— start Source excerpt —
= Pépito (opera) =

One act opéra comique of 1853 with music by Jacques Offenbach

Jacques Offenbach by Nadar, c. 1860s

Pépito is a one act opéra comique of 1853 with music by Jacques Offenbach. The French libretto is by Léon Battu and Jules Moinaux, inspired by an 1825 vaudeville by Scribe.

==Performance history==
Offenbach was director of music at the Comédie Française in the early 1850s, but desperate to gain recognition as a stage composer. He spent the summer of 1853 in Cologne with some of his family there to build his strength for battles ahead to win commissions and performances. Originally intended to be entitled Vertigo, Pépito received its premiere at the Théâtre des Variétés in Paris on 28 October 1853. The work was dedicated to Mme Émile Perrin (wife of the then director of the Paris Opéra-comique), and was published by Challiot with some cuts in December that year.

Pépito was revived in March 1856 at the Théâtre des Bouffes-Parisiens and was part of the company’s repertoire for the rest of the decade. A production was mounted at the Carltheater in Vienna (as Das Mädchen von Elizondo) after which it was seen in Germany and Hungary for many years following. The London premiere was on 24 June 1857, Vienna was on 18 December and Budapest first saw the piece on 1 June 1859. Later Offenbach works with a Spanish flavour include Les bavards and Maitre Peronilla.
— end Source excerpt —
— start Data for this exercise —
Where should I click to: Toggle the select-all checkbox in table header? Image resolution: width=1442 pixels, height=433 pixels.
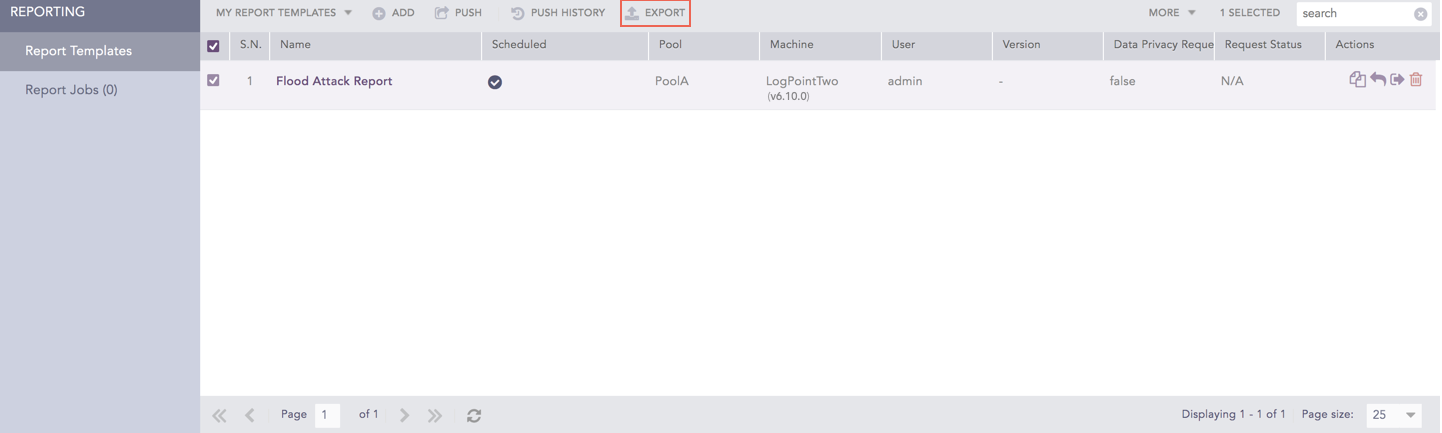point(213,45)
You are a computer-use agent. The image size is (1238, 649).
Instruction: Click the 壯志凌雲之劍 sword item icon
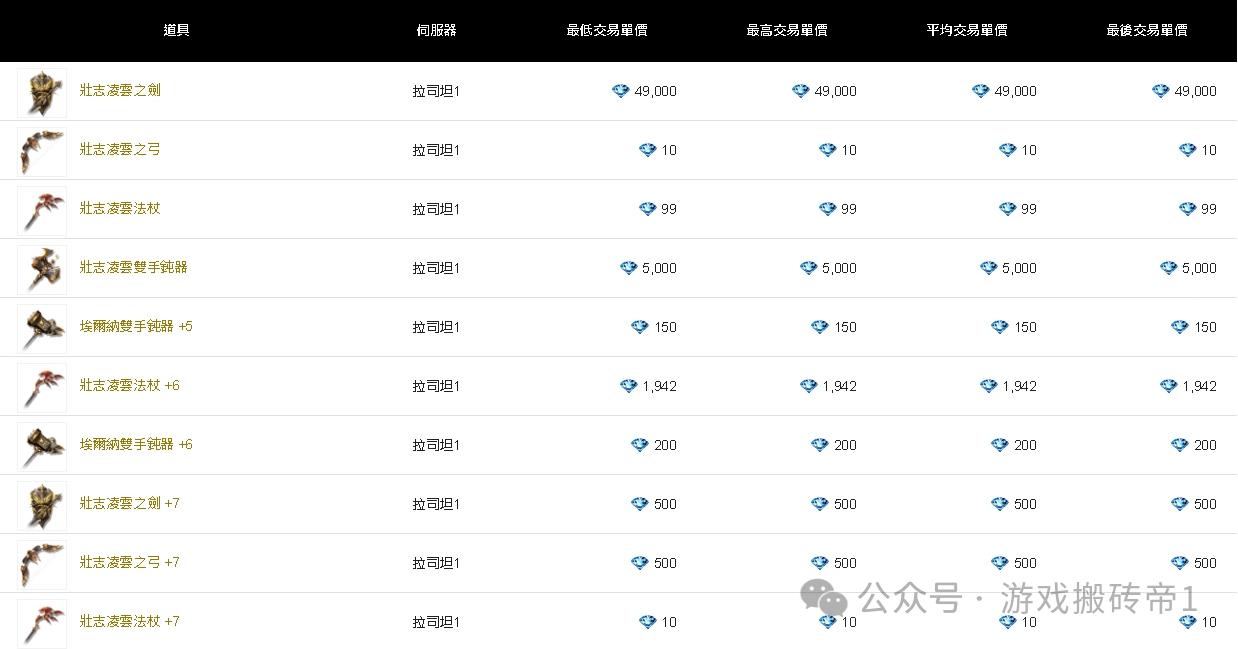click(42, 92)
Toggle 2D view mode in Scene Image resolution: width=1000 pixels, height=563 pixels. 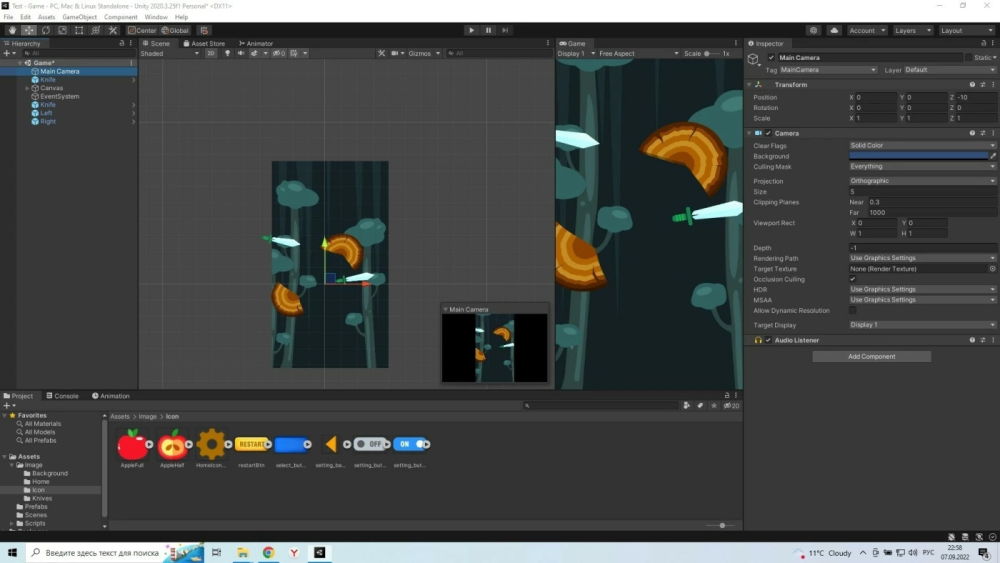pos(211,53)
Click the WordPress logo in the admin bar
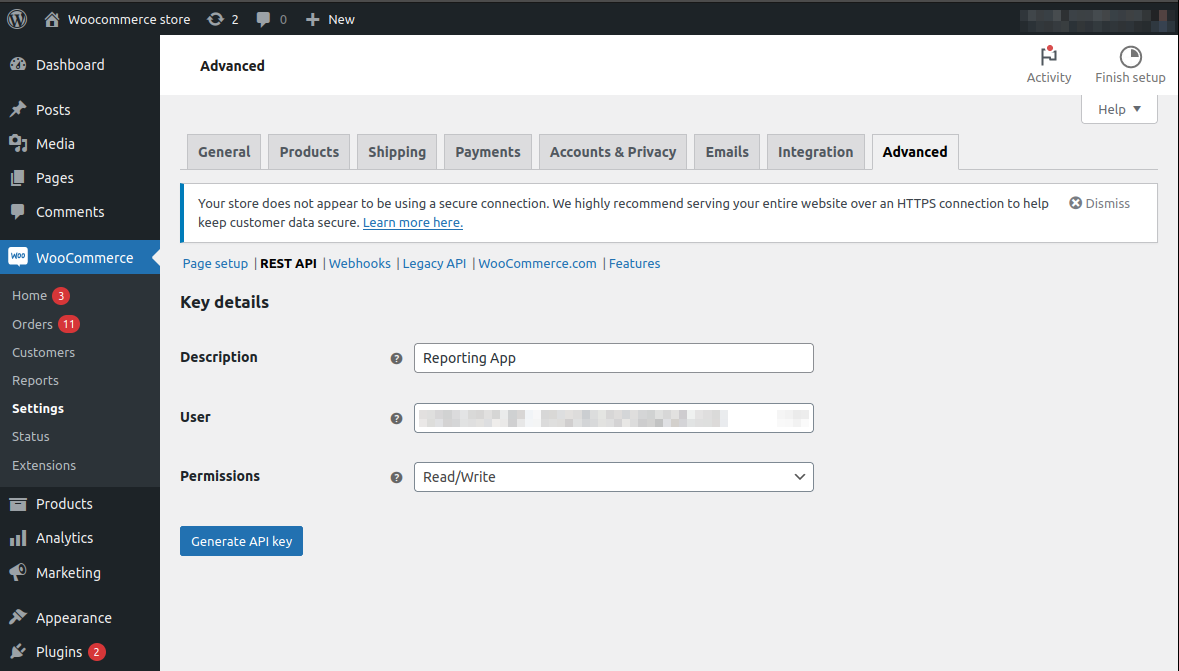Viewport: 1179px width, 671px height. 15,18
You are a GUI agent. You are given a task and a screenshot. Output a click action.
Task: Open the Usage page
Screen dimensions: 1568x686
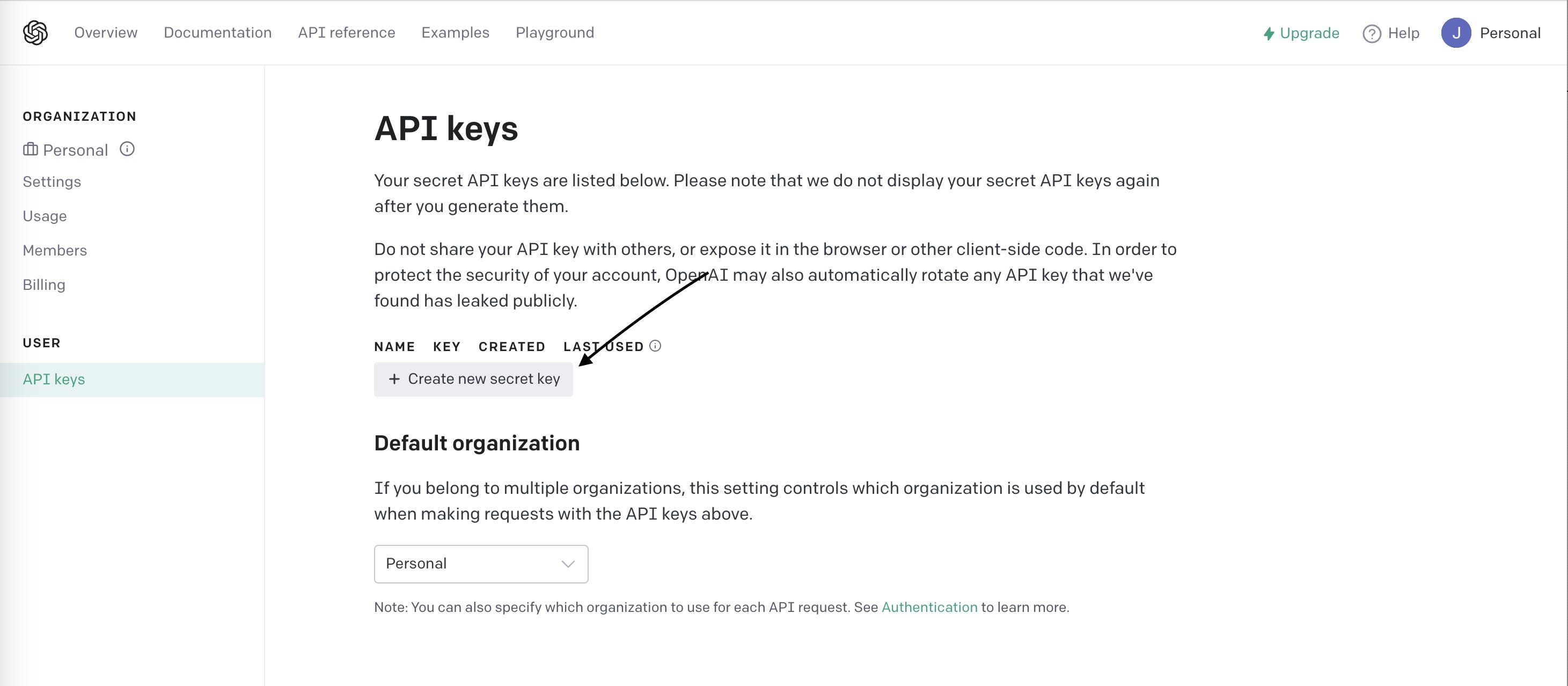pyautogui.click(x=45, y=215)
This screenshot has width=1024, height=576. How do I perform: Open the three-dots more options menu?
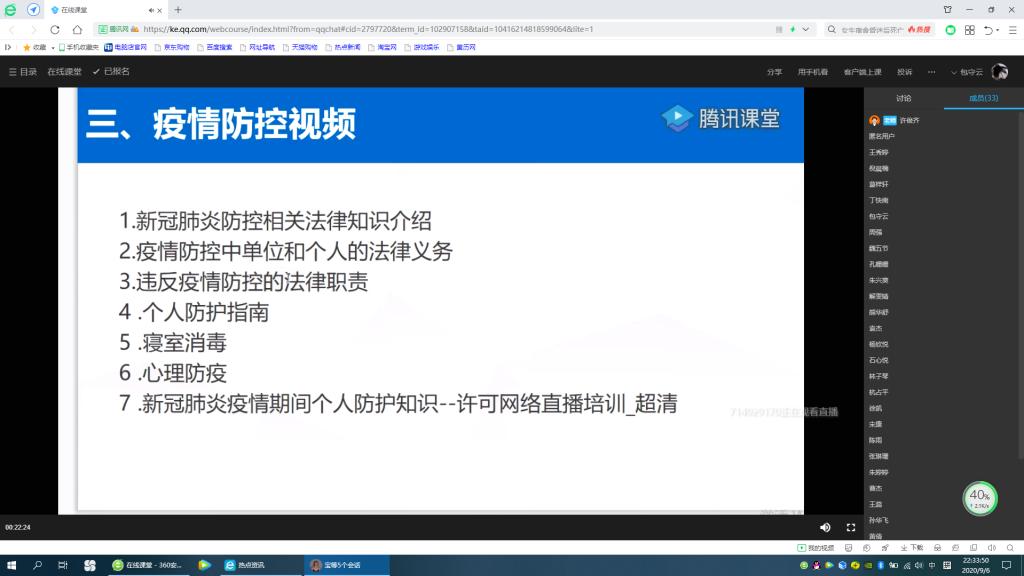coord(931,72)
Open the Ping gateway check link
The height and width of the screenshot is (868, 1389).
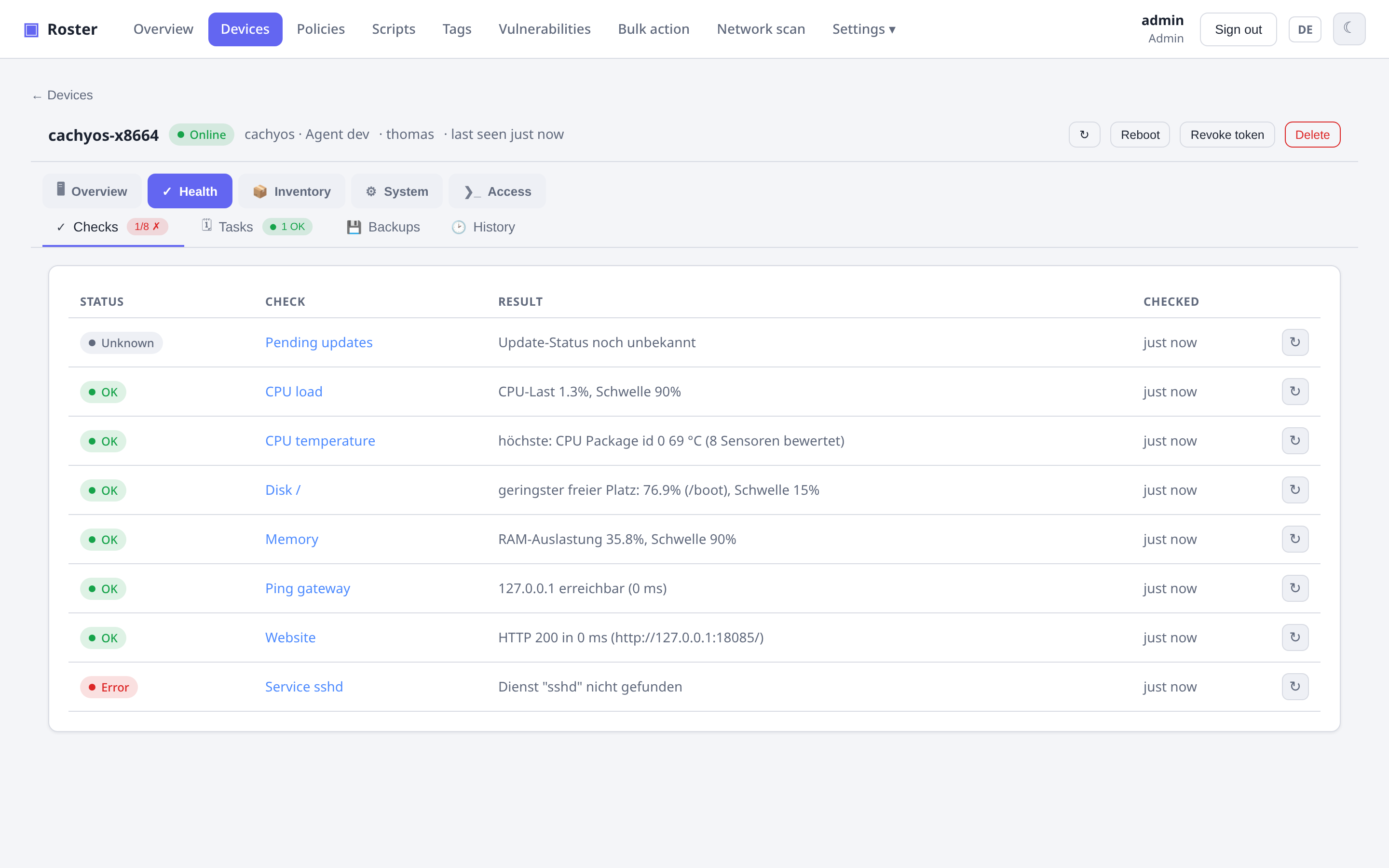coord(307,588)
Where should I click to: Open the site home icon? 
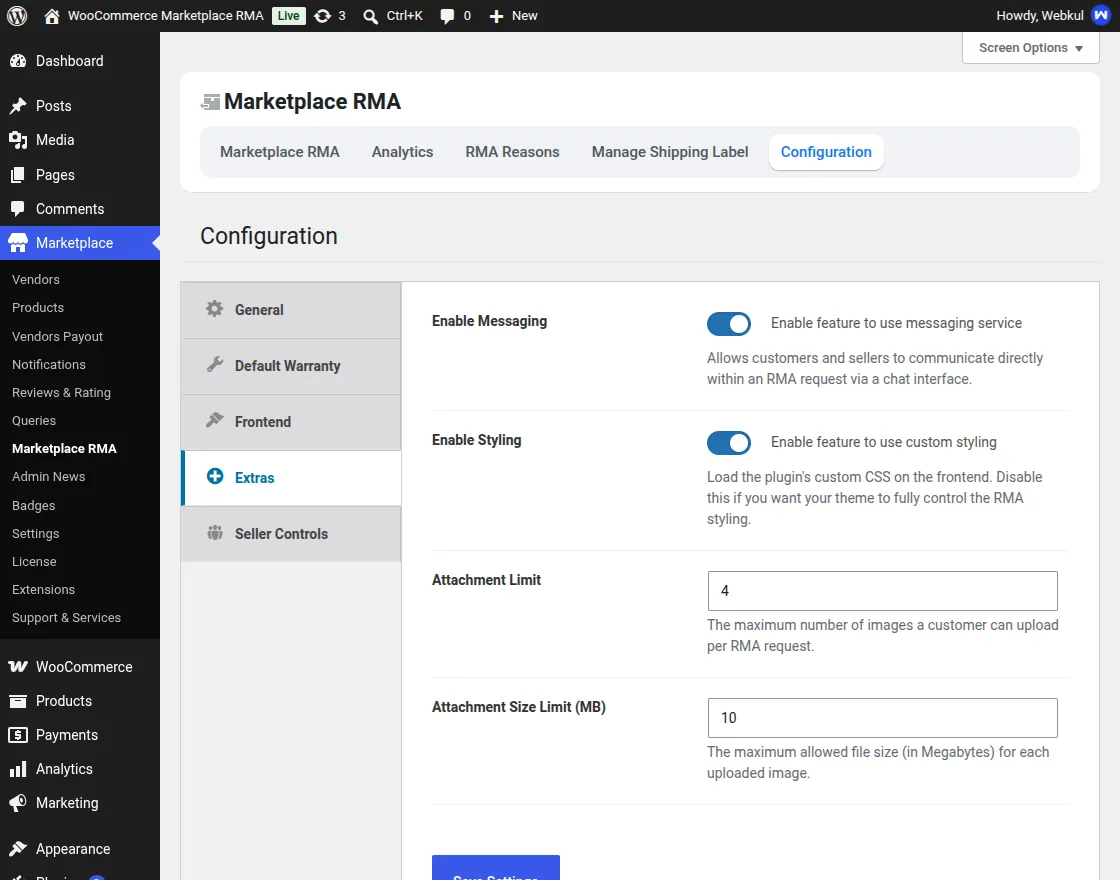[x=51, y=16]
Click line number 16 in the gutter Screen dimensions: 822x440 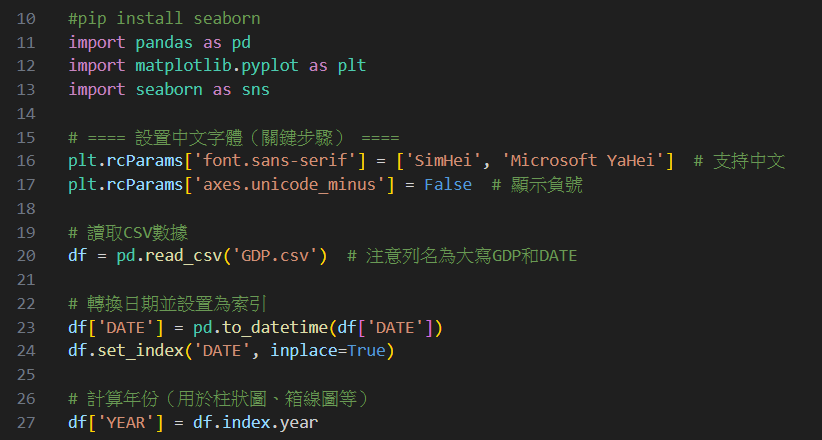(26, 160)
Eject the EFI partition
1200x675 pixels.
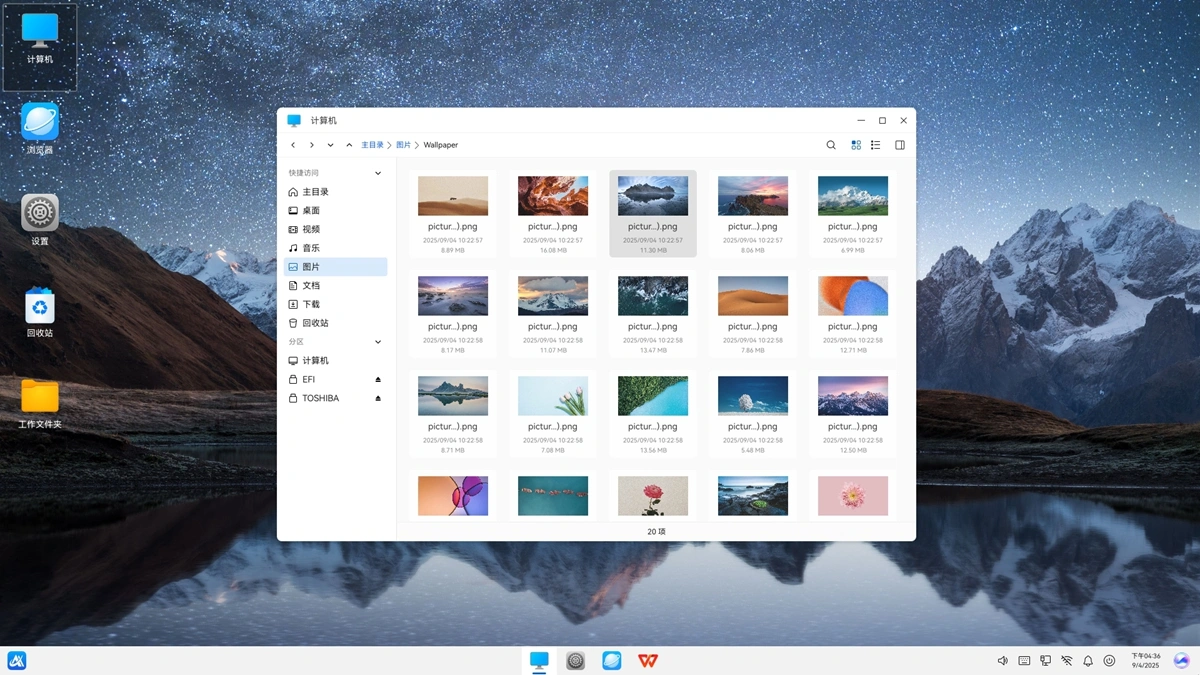[378, 380]
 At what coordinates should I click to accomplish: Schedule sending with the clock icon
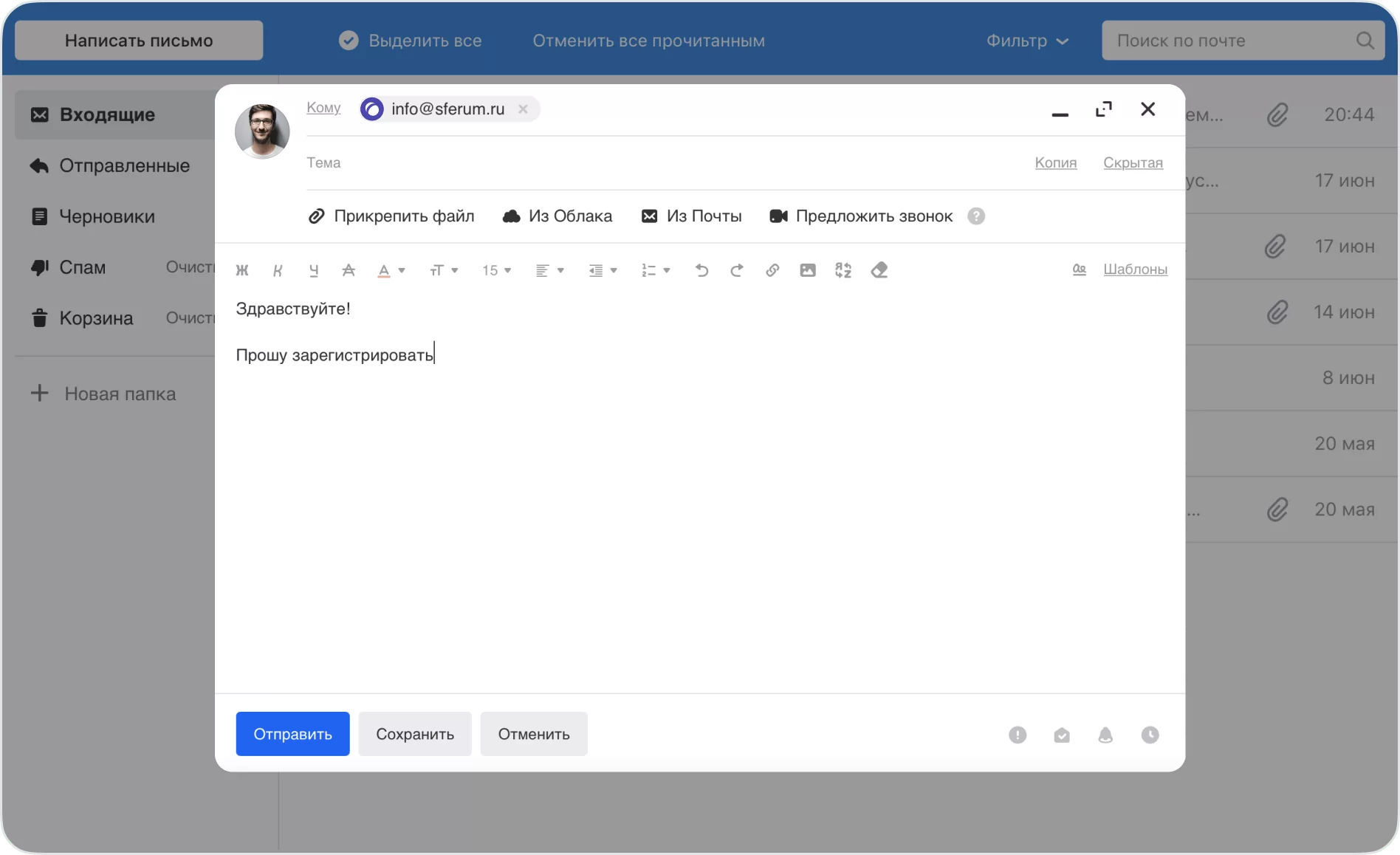point(1150,735)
— end Data for this exercise —
_Given problem 1_
Format the records as a numbered list, beginning at the line that contains "At what coordinates" and stopping after the final line of the records, with blank lines dropped and the pictures left out.
_Given problem 2_
Pick up the text on the opera Pépito where it stops and continue it.

_Task response 1_
1.  At what coordinates should I click to accomplish: Schedule sending with the clock icon
2. point(1150,735)

_Task response 2_
==Roles==

| Role | Voice type | Premiere cast 28 October 1853 (Conductor:Jacques Offenbach) |
|---|---|---|
| Vertigo, hotelier | baritone | Leclère |
| Miguel a young Basque peasant | tenor | Beauge |
| Manuelita, a young orphan | soprano | Larcena |

== Synopsis ==

A Basque village, Elizondo; to the left Vertigo’s inn ‘Au Crocodile’ – to the right Manuelita’s inn 'À l’Esperance'

The local factotum Vertigo (who introduces himself with an air parody of Figaro’s entrance in The Barber of Seville) is rebuffed by the beautiful hostess of the local inn, Manuelita. She has been putting aside her slim profits for when her fiancé Pépito returns from military service to wed her.
A friend from her childhood returns to his home village – it is Miguel, who while talking to Manuelita becomes very attracted to her. He and Pépito are exchanging letters and when Manuelita is told that Pépito is in love she is sure he is devoted to her.
To win Manuelita, Miguel invites her to eat a meal with him but he is interrupted by Vertigo who informs him that Manuelita is virtuous and cannot be talked round. Miguel schemes to get the older man drunk and then he Miguel, will be able to press his suit, which he does. However, his bold advances to Manuelita are rejected.
Miguel is so impressed by Manuelita’s virtue and loyalty to Pépito that he determines to go and take the young soldier’s place, so that Pépito may return to marry Manuelita.
However, when Vertigo comes back he remembers he has a letter to deliver to Miguel: it is from Pépito, who has now married his cantiniere. Manuelita decides to be content with Miguel, while Vertigo gives in on condition that he may play his serpent at their wedding.

==Musical numbers==
- Overture
- « Il aimait notre vert feuillage » (Manuelita)
- « A tous les métiers moi j’excelle » (Vertigo)
- Romance « Un jour de détresse » (Manuelita)
- Duo « Si les filles de ce village » (Miguel & Manuelita)
- Trio « A table, à table »
- Romance « Jadis d’humeur légère » (Miguel)
- Duo « Un jour au pied de la madone » (Miguel & Manuelita)
- Finale « Adieu, Adieu »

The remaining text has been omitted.